Saturated and trans fats increase inflammation that ages your brain, heart, immune system, and even your skin. You need some saturated fat, found in animal products such as meat and full-fat dairy, but experts advise keeping your intake to less than 7 percent of your daily calories. Trans fats, however, have no redeeming nutritional value, and you should shun them as much as possible. Pass on products that list shortening or partially hydrogenated oils anywhere in the ingredients list.
Added sugars, such as high-fructose corn syrup, are found in an astonishing array of packaged foods. They provide empty calories and send your blood sugar levels soaring, stimulating the production of advanced glycation end products (AGEs), which increase free radicals and inflammation. Continually spiking your blood sugar with sweets also triggers the release of extra insulin, which research shows turns off a “longevity gene” in your body. That blood sugar roller coaster also makes insulin less effective at clearing glucose from your bloodstream, accelerating the insulin resistance many people experience as they get older because of changing body composition (21), according to a 2010 study in the journal Diabetes. To keep your blood sugar steady, cut back on “white” foods such as flour and rice, eat more nonstarchy vegetables, and reduce added sugars to no more than 100 calories per day (about 6 teaspoons or 24 g) for women, or 150 calories or less per day (about 9 teaspoons or 36 g) for men.

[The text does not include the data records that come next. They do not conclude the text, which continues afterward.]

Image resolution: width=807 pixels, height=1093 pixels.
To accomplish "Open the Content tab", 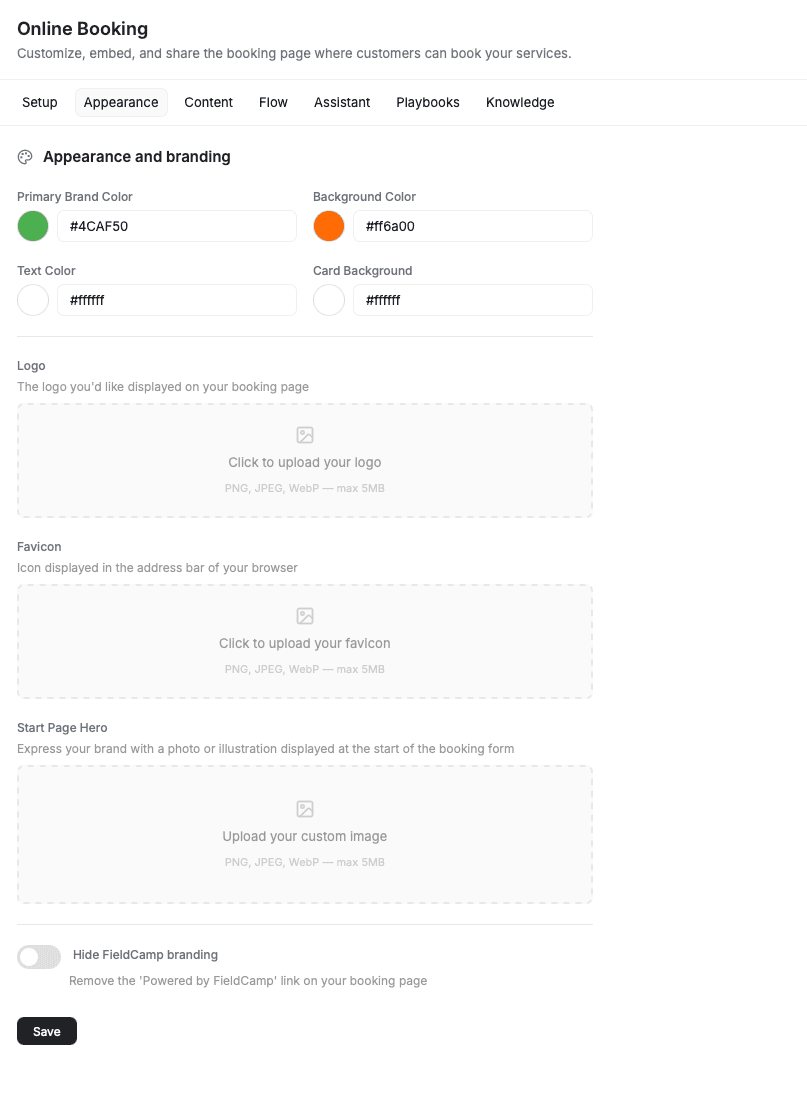I will point(208,102).
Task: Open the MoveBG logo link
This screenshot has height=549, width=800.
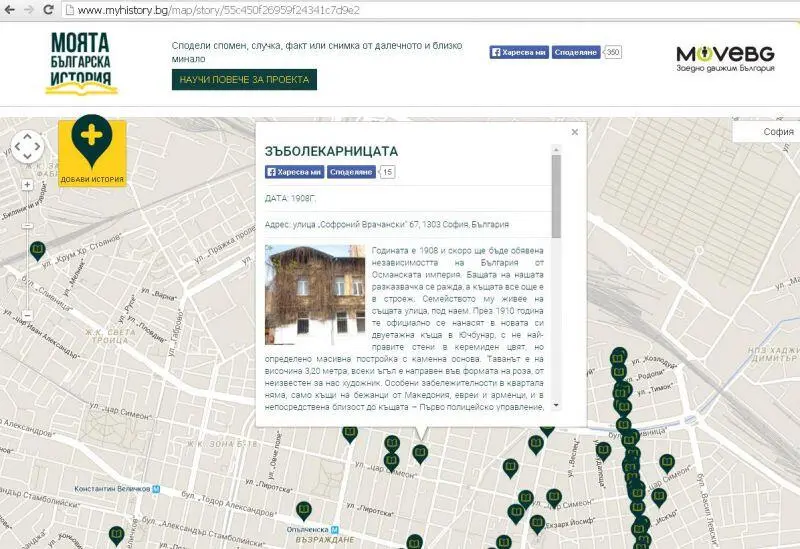Action: (724, 56)
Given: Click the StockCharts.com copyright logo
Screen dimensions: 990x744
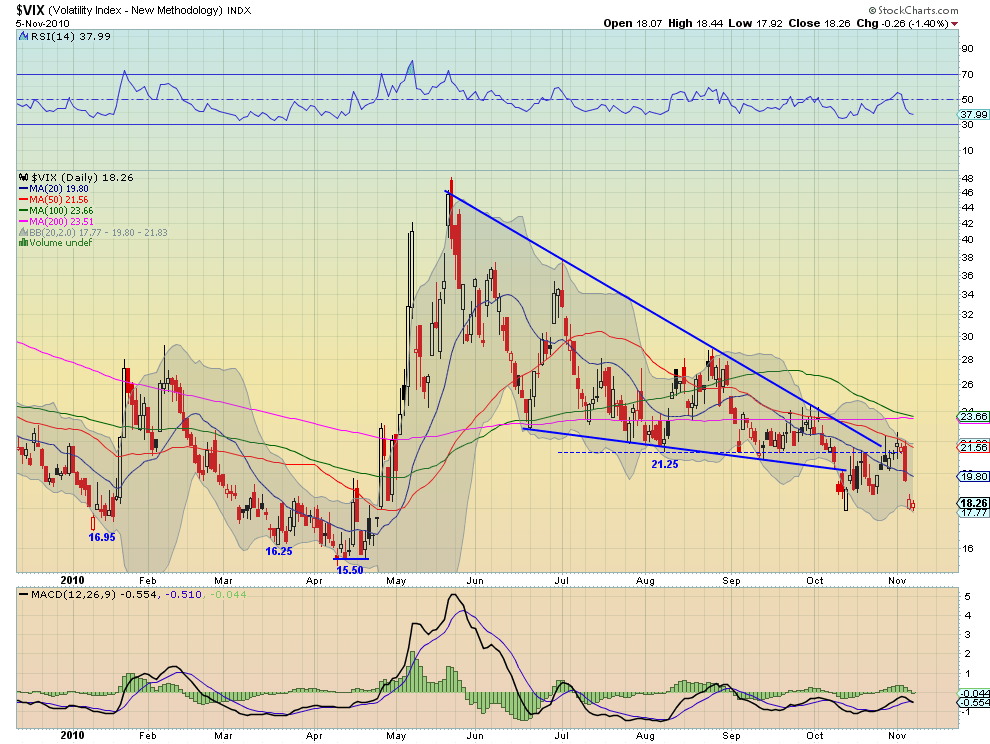Looking at the screenshot, I should coord(913,10).
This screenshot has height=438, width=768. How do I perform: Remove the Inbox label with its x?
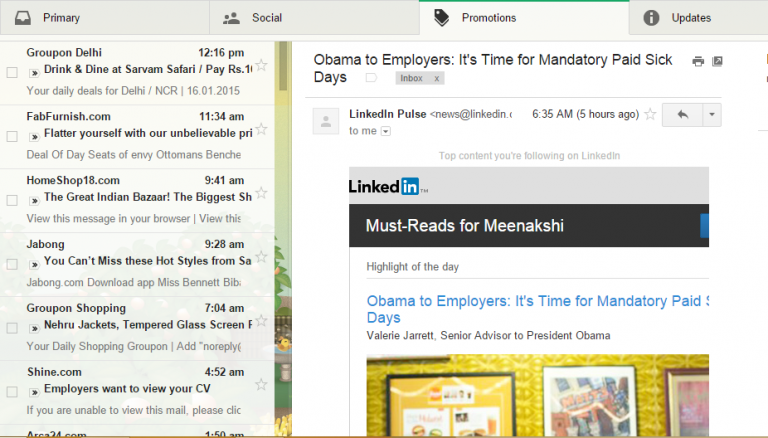tap(437, 78)
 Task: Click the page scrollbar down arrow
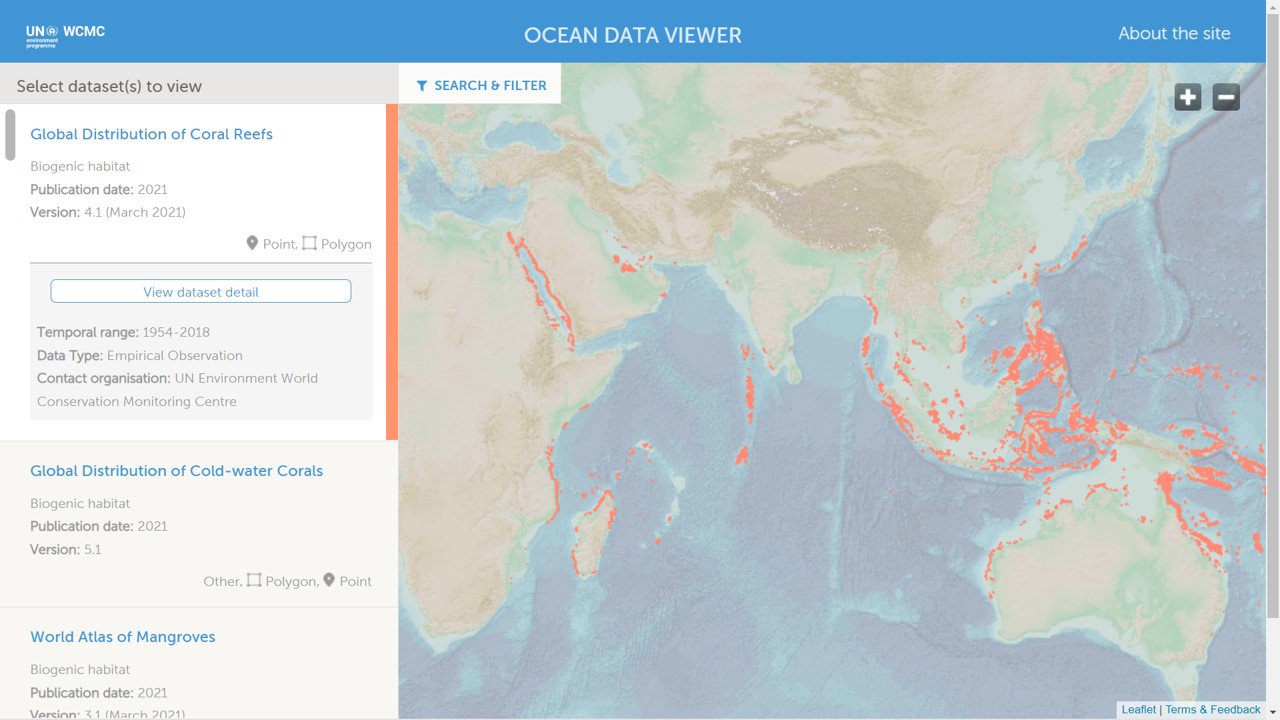(x=1272, y=712)
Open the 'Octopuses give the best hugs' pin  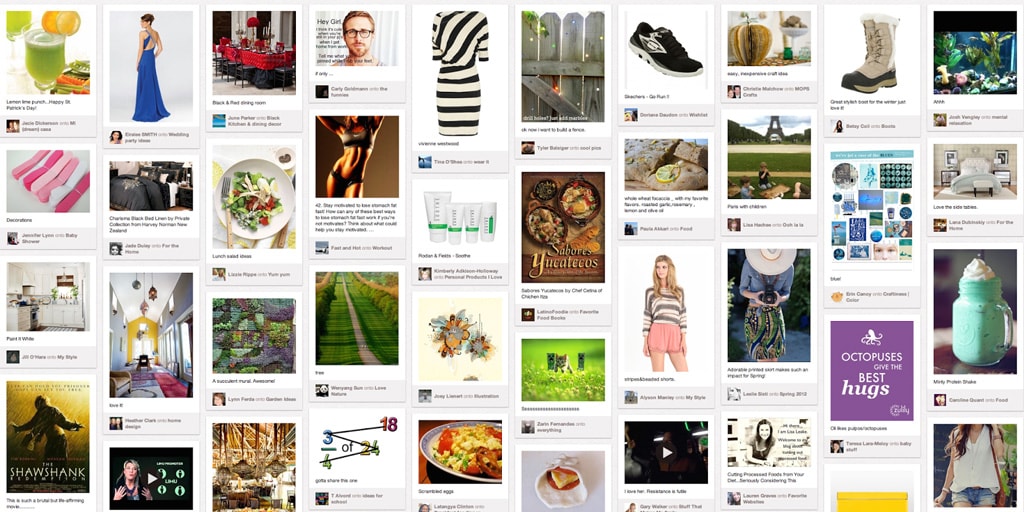pos(872,370)
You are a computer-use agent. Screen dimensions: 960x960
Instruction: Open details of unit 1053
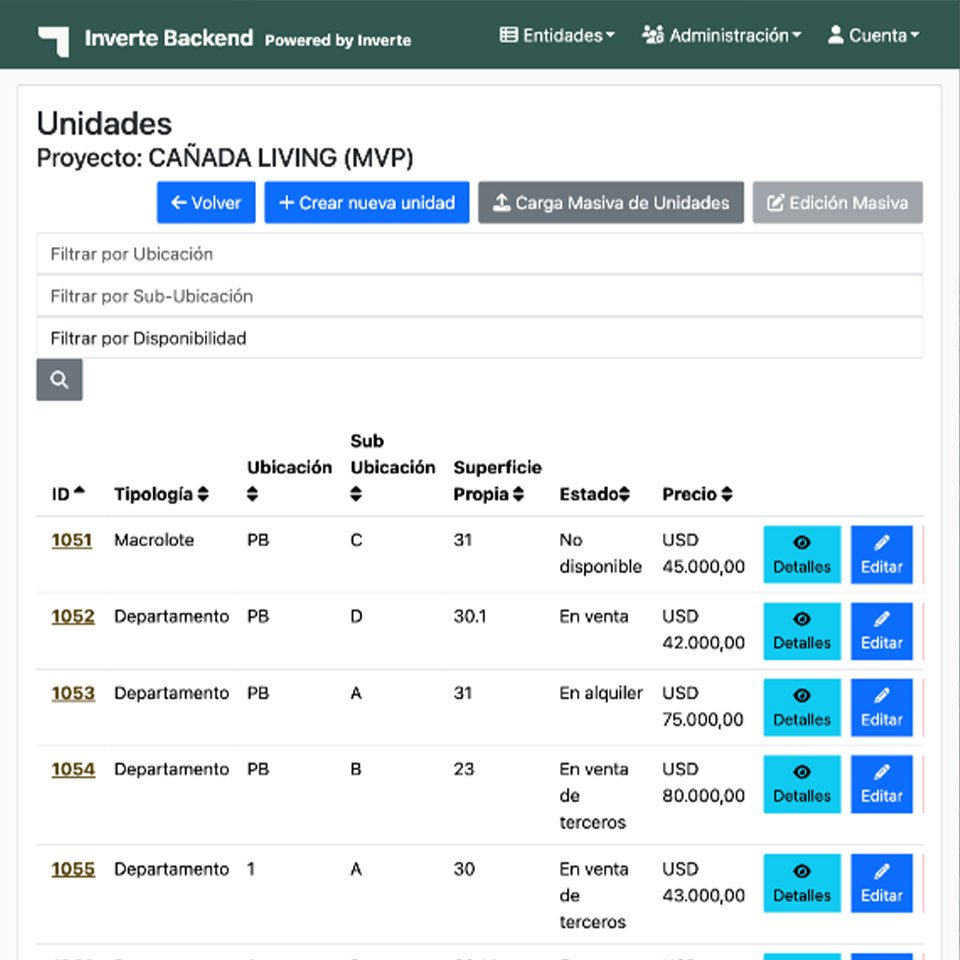click(x=802, y=707)

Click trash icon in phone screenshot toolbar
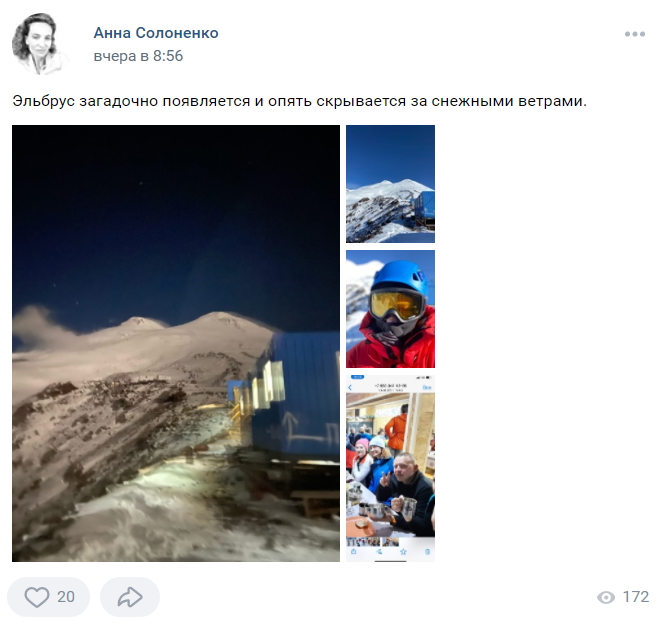pyautogui.click(x=427, y=552)
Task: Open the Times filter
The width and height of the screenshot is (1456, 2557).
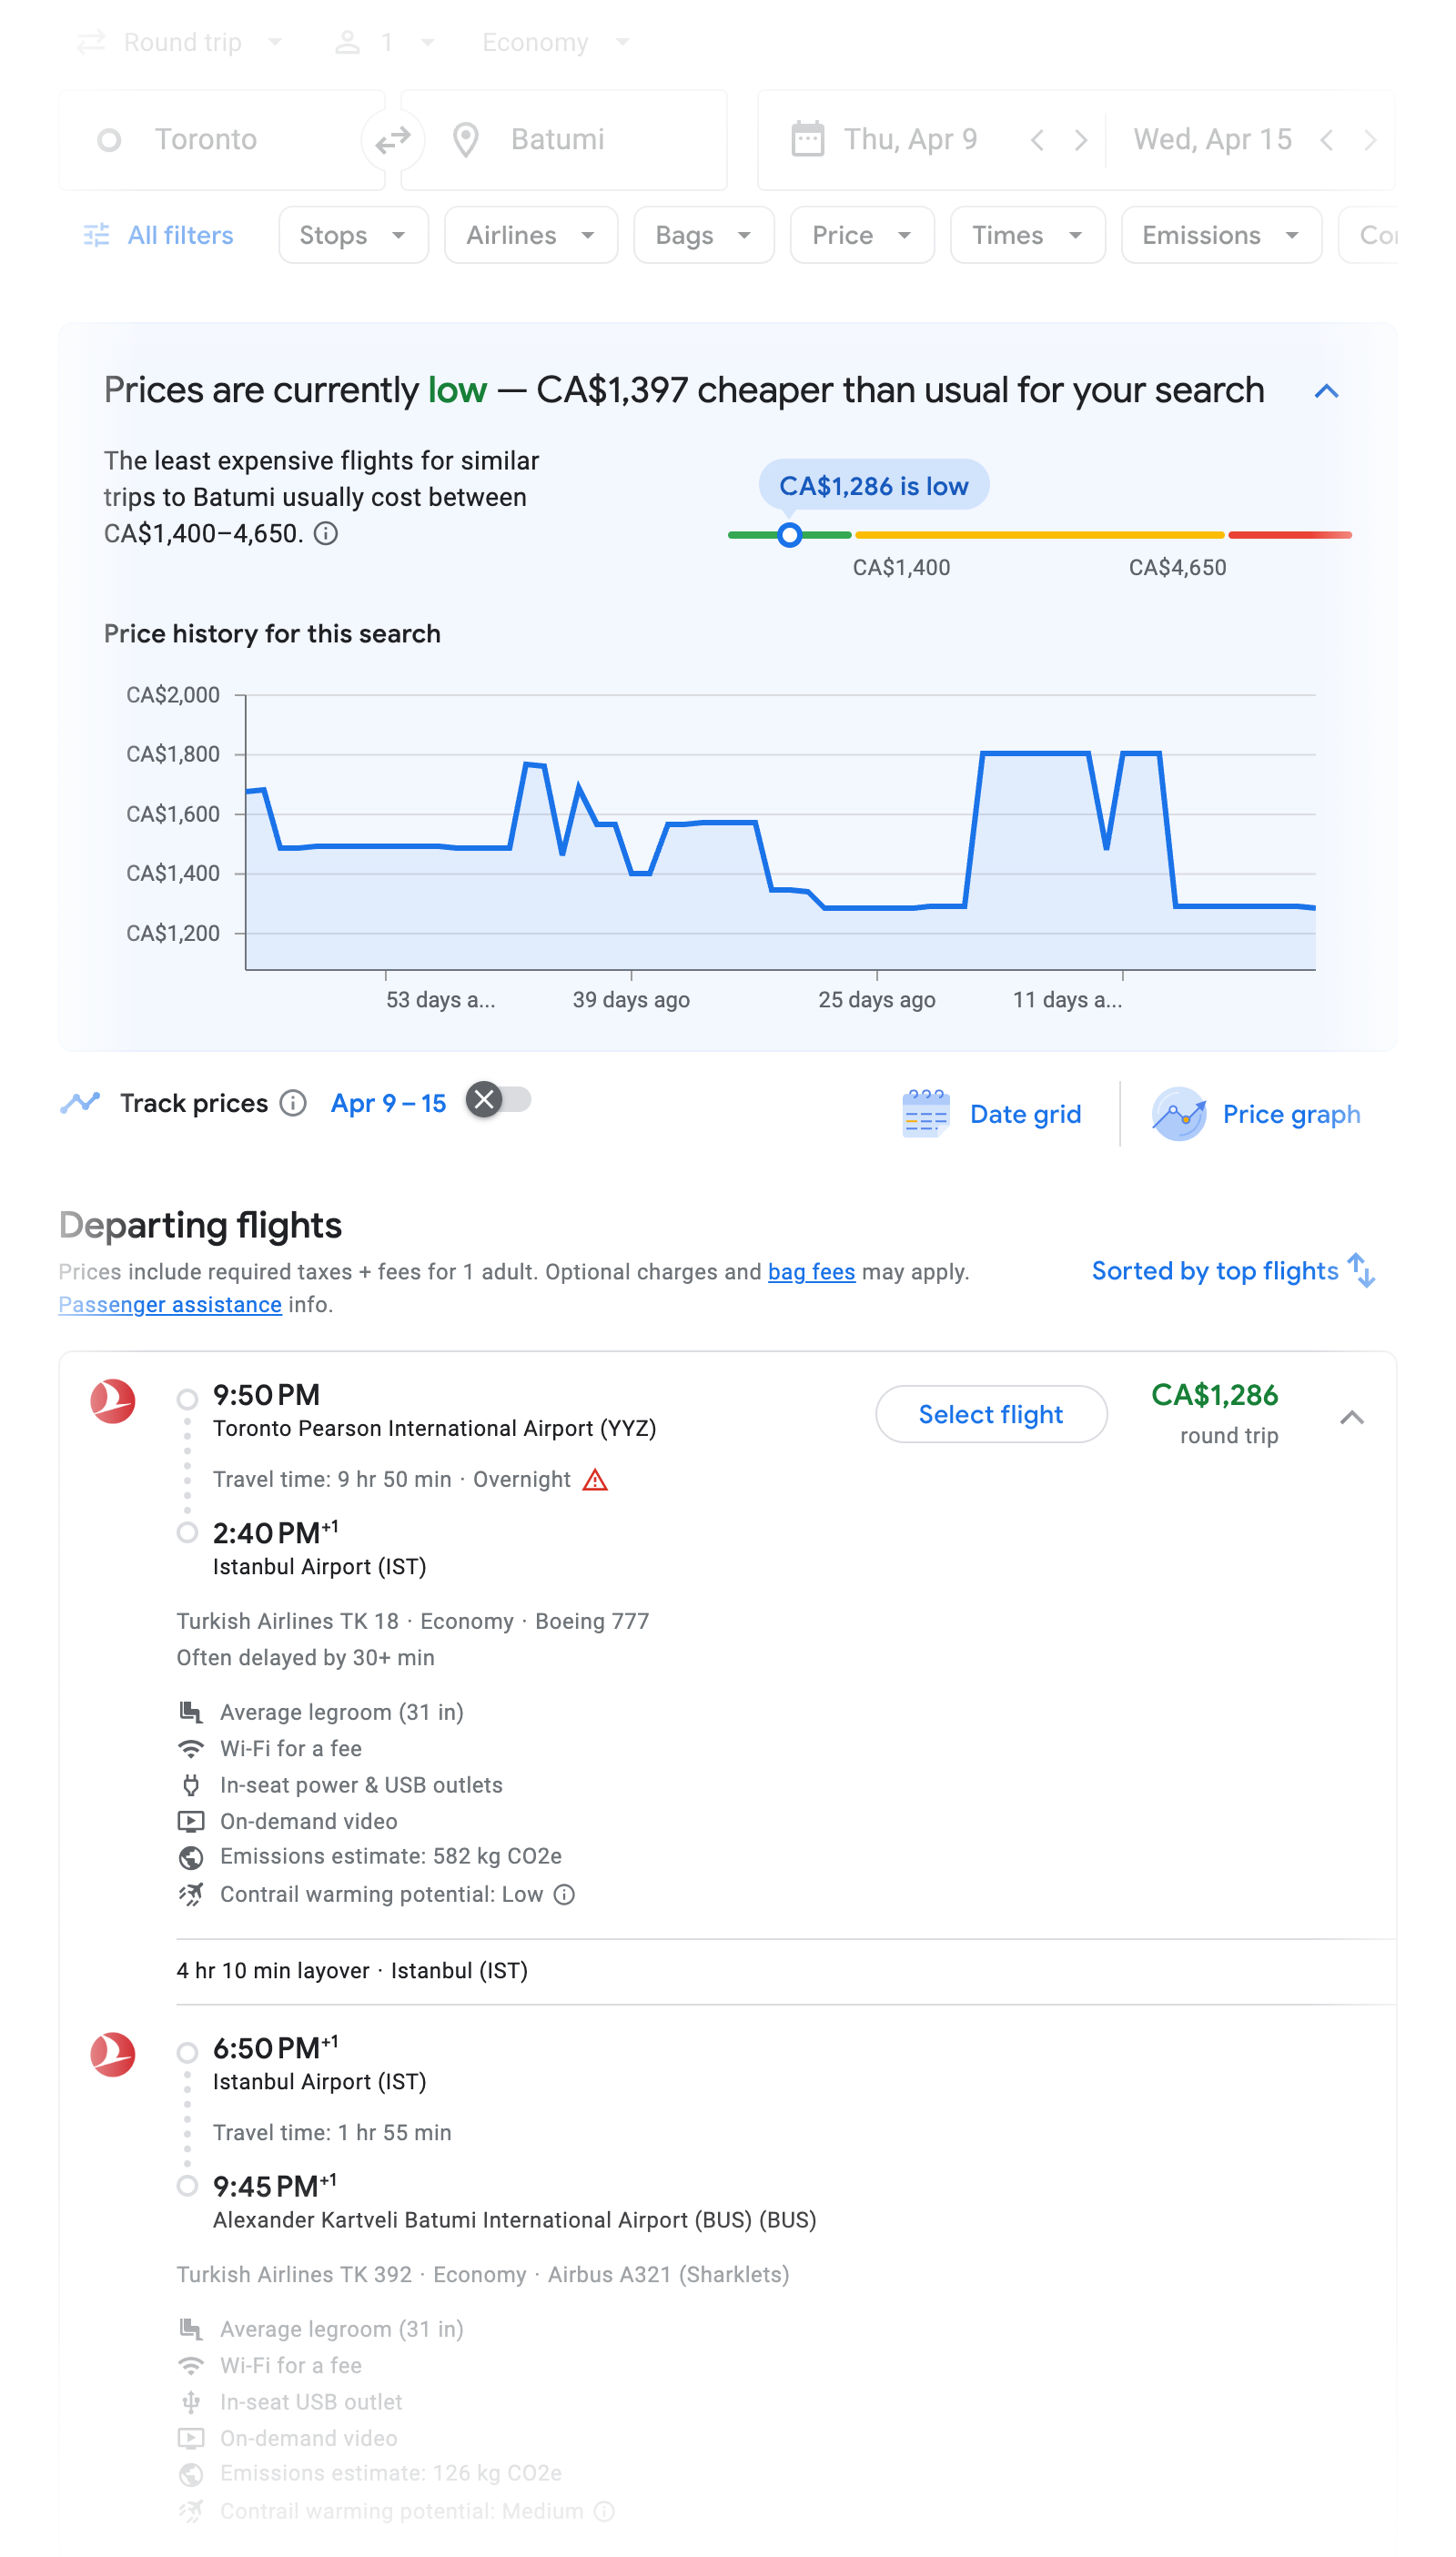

The easiest way to avoid these aging substances is to cut back on processed foods and make your own meals. Styles of eating such as the Mediterranean diet (13) limit sodium, harmful fats, and sweets while emphasizing fresh, healthy foods such as fruits and vegetables, good fats, fish, nuts and seeds, and whole grains that offer an incredible array of age-fighting antioxidants and other nutrients essential to keeping you young and healthy. These foods are also generally free of preservatives, chemical stabilizers, and artificial flavors and colors, all of which do you no health favors.
Another benefit of eating fresh, whole foods such as fruits, vegetables, and legumes is that you’ll get more fiber, which helps you feel full on fewer calories and decreases your risk of diseases such as colon cancer, heart disease, diabetes, and obesity. Fiber from whole grains, in particular, is linked to lower weight, BMI, waist circumference, cholesterol, and blood sugar, according to a 2007 study in the American Journal of Clinical Nutrition. U.S. dietary guidelines recommend consuming three servings of whole grains per day. Good sources include whole-grain breakfast cereals, whole-grain bread (look for “whole-grain” at the top of the ingredients list), whole-wheat pasta, brown rice, popcorn, oats, quinoa, barley, wheat berries, and millet. Women should aim for 25 grams of total fiber a day and men for at least 30 grams.